Mechanisms of gas generation from conventional and microwave pyrolysis of coal slime

Microwave pyrolysis can efficiently achieve the clean upgrading of solid waste value fuels, such as coal slime (CS). However, the mechanism of pyrolysis gas release remains unclear. This study investigated the effects of the pyrolysis temperature and methods on pyrolysis gas generation. The results demonstrated that microwave pyrolysis exhibited a higher percentage of gas phase and a lower percentage of liquid phase and promoted the generation of pyrolysis gas, while inhibiting the formation of tar compared to conventional pyrolysis.
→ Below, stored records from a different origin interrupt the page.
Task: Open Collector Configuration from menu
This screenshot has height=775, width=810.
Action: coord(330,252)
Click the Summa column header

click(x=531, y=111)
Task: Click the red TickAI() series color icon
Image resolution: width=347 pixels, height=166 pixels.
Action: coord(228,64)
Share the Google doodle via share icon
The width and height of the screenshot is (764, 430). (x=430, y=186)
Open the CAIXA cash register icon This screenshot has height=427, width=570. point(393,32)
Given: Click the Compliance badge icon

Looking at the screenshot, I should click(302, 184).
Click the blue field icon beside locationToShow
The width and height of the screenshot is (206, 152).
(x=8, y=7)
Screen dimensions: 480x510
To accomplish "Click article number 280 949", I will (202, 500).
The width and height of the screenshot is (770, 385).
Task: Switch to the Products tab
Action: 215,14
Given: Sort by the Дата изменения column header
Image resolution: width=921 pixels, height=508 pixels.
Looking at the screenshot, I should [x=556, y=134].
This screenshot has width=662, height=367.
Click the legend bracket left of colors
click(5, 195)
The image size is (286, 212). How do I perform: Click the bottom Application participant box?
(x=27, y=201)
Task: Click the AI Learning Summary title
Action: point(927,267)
The gas composition was quantified by micro gas chromatography, and kinetic calculations revealed that microwaves decreased the activation energy of H2 and CO generation by 23.74% and 36.01%, respectively, and the release of H2 and CO increased. The analysis of tar by gas mass spectrometry revealed that microwaves can reduce secondary reactions and promote the transfer of oxygen-containing functional groups to the liquid phase. The increase in temperature further stimulated the cyclization and condensation of tar, leading to the transfer of numerous center dot H and center dot O radicals in tar to the gas phase, as more H2 and CO were released. This is further explained in terms of heat and mass transfer. Density functional theory calculations of the R-COO-R' reaction pathway showed that microwaves could generate tremendous energy to promote the thermal decomposition of ester groups in tar, generating more H2 and CO. Therefore, a possible reaction path for generating H2 and CO by the thermal decomposition of CS under microwave intensification is proposed, which provides a feasible idea for the efficient quality improvement of CS.